Kashyap on Q1: Money financing yields some seigniorage, but also inflation and the inflation has costs and there are limits to seigniorage capacity

Judd on Q2: Friedman wrote a book “There’s No Such Thing As a Free Lunch.” He also meant road or bridge or army or school or ANYTHING!

Hart on Q1: This kind of behavior can quickly lead to inflation or even hyperinflation once the economy is close to full capacity.

Fair on Q1: Surely inflation might be a problem.

Eichengreen on Q1: The “not worry” phrase in the question is a bit vague admittedly.

Edlin on Q1: Less worry is not the same as no worry

And on Q2: There are limits to capacity and no limits to wants.

Duffle on Q2: If this were true, each such country could finance the purchase of all of the world’s output, which is obviously impossible.

You will note that this substantial subset of the surveyed mainstreamers explain that they disagree with the questions on the basis that unbridled spending would exhaust the supply of available resources and thus cause inflation. This has always been MMT’s point, too. Their disagreement is not with MMT but rather with a proposal to spend without limit—which has never been an MMT proposal.
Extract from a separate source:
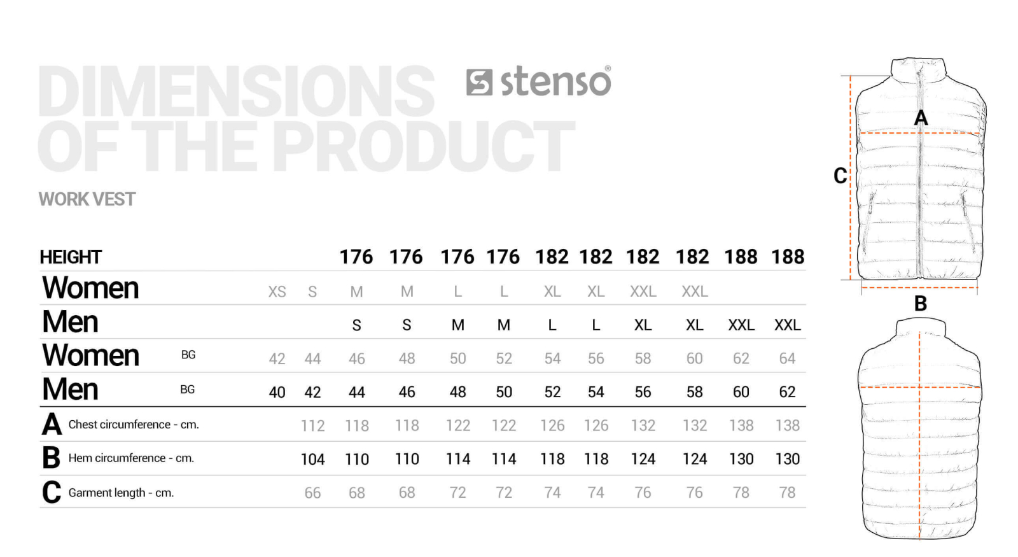This screenshot has height=557, width=1018.
Task: Click the Chest circumference - cm. label
Action: coord(134,425)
It is also interesting that Nordhaus agrees with the MMT position that floating the currency increases policy space, while Judd goes on a tear about free lunches (ignoring the fact that employing previously unemployed capacity is indeed a free lunch).

So if the questions had been stated correctly it looks like many of the mainstreamers would have agreed with the MMT position.

As Bill argues, the poll was designed merely to smear MMT, not to actually survey opinions on what MMT actually says. This was recognized even by St. Louis Federal Reserve Bank Vice President Adolfatto, who wrote:

Was any MMT proponent included in the survey? Don’t be ridiculous, of course not (there were a couple from MIT though–perhaps they thought this was close enough). How would a typical MMT proponent have answered these two questions? I am sure that most would have answered in the exact same way as other economists. If this is the case, then why does Chicago Booth preface the survey with MMT? There are many possibilities, none of which are attractive for Chicago Booth.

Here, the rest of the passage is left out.